Figure 5. Area under the receiver operating characteristic (AUROC) curve for cervical ADC classifier.
Two scenarios were defined according to the cutoff points we adopted for the estimated probability. For the cutoff point that maximizes model's sensitivity and specificity (p ≥ 0.077), it is possible to successfully predict 87.10% (27 of 31 cases) of ADC cases. Nonetheless, it is important to note that, although the negative predictive value is close to 1 (that is, when the classifier indicates an SCC case, it is almost always correct) because ADC is a rare event, the positive predictive value is low (if the classifier indicates an ADC case, then further investigation is necessary because, in half of the times, it is a false result). So, this would be a good classifier to rule out the possibility of SCC, requiring as a next step some approach to confirm ADC. Additionally, aiming to improve the model's specificity and, accordingly, to reduce false-positive results, we chose a cutoff point that might discriminate those patients in the 10% highest risk strata (p ≥ 0.2082). In this scenario, it is possible to successfully predict 67.74% (21 of 31 cases) of ADC cases. Additionally, because the false-positive rate has reduced from 8 to 3% (in comparison with the first scenario we described), now the positive predictive value is 75.00%. This classifier would be a good tool when we want to be more confident about the classifier result because, for example, it is necessary to prioritize a group (higher risk ADC group) for some intervention (Supplementary Table 11).

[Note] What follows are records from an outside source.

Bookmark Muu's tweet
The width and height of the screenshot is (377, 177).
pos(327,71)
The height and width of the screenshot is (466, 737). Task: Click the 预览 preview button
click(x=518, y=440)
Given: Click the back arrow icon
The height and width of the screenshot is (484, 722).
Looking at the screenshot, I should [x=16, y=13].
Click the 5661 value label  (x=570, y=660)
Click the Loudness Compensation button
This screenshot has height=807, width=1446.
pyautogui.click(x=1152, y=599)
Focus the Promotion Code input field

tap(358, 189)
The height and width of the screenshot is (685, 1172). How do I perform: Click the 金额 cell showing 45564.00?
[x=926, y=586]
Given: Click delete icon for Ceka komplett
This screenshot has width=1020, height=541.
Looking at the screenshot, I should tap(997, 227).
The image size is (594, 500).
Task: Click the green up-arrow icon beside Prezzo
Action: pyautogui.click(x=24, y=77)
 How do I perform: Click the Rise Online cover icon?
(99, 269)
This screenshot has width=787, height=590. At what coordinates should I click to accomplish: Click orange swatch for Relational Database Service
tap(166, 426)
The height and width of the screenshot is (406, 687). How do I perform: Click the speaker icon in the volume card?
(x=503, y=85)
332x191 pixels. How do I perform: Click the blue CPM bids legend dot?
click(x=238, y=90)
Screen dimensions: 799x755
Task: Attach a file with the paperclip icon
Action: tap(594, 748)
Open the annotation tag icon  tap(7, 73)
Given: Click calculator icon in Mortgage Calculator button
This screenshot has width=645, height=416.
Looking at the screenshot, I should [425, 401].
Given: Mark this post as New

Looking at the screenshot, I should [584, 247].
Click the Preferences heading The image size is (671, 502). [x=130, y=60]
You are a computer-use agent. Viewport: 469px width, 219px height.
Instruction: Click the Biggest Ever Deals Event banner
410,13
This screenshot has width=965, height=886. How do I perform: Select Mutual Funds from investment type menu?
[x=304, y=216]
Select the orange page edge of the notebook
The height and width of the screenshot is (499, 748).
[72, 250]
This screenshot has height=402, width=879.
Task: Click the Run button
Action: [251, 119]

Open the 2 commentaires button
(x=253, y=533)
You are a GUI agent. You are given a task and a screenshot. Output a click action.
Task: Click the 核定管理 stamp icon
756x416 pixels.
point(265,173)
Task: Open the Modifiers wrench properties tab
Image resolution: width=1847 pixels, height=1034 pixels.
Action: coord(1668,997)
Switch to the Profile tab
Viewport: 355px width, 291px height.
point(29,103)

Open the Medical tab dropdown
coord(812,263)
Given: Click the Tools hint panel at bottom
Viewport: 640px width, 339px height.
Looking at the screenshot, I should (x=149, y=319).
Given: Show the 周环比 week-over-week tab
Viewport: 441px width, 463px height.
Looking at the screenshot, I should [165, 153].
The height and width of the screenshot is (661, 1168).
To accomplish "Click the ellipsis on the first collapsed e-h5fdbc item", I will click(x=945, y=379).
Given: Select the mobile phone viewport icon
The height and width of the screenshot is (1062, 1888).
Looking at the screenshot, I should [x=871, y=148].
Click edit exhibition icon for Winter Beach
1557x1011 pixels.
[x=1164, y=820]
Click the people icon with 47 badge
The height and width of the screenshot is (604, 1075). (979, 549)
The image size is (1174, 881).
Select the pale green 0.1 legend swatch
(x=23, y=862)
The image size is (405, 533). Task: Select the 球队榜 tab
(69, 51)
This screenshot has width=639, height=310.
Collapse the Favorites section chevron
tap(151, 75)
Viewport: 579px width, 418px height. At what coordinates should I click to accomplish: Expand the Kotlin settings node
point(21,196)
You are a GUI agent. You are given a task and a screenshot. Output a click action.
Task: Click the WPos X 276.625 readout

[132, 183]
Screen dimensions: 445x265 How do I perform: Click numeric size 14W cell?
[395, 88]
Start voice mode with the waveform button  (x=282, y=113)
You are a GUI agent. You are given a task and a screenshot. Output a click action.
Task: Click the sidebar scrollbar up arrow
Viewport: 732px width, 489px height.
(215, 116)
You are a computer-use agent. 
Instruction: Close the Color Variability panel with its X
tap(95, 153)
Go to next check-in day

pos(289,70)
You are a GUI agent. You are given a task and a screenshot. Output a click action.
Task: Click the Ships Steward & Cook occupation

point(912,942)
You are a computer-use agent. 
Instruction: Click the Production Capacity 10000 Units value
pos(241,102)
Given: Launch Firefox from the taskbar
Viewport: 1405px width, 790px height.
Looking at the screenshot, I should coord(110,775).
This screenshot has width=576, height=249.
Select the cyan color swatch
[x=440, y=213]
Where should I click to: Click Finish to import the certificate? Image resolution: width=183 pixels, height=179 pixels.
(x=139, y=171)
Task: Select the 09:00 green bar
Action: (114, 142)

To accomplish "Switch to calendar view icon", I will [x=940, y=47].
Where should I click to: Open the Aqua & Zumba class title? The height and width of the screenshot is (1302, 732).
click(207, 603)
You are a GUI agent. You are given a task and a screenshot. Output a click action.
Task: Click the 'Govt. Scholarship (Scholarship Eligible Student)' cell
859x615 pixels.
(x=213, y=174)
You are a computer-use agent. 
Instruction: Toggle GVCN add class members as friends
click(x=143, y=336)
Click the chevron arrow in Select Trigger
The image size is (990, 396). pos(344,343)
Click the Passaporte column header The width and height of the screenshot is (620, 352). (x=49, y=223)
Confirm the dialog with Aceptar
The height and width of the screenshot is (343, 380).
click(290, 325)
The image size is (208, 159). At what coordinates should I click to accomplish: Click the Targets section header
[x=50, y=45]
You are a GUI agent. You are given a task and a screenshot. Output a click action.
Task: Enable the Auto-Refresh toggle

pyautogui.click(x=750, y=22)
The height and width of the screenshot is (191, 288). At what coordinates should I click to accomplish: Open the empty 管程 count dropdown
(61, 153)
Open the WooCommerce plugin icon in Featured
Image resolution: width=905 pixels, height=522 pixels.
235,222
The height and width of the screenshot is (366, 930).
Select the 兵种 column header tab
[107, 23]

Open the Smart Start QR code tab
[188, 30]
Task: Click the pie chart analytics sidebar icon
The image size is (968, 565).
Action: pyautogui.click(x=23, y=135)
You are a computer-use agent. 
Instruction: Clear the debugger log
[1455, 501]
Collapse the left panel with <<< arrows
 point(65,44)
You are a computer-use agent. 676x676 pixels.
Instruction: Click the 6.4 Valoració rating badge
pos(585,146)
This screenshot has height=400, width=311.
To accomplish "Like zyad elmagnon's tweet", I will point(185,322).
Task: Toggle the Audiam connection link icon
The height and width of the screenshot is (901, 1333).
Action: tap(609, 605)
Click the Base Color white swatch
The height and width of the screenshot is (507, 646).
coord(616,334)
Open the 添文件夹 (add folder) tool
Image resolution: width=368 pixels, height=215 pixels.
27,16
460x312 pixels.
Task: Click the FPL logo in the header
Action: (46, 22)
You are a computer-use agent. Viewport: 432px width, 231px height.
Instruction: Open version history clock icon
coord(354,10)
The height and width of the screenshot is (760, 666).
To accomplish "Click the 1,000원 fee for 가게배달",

Considering the former or the latter cutoff point for classifying our study data led to the same results: S, E, PPV, and NPV were, respectively, 0.667, 1.00, 1.00, and 0.875. Of the three ADC cases, two presented an estimated probability higher than that of the SCC cases; however, one of the ADC samples had an estimated probability of 0.016 (below the two cutoff points described earlier), and it was labeled as SCC (a false-negative result).
Discussion
Differences in cervical SCC and ADC transcriptomes have been previously investigated, focusing on protein-coding genes. Additionally, functional network analysis (31) and drug repurposing for cervical ADC or cervical SCC have been proposed (32, 33). However, no set of TFs and lncRNAs coordinately regulated with the potential to explain cervical ADC carcinogenesis have been described to date. In this study, we confirmed the upregulation of protein-coding genes previously identified in ADC, such as IGFBP2 (34), and in SCC, we identified CDKN2A, which encodes p16 (35), and E2F1 (36).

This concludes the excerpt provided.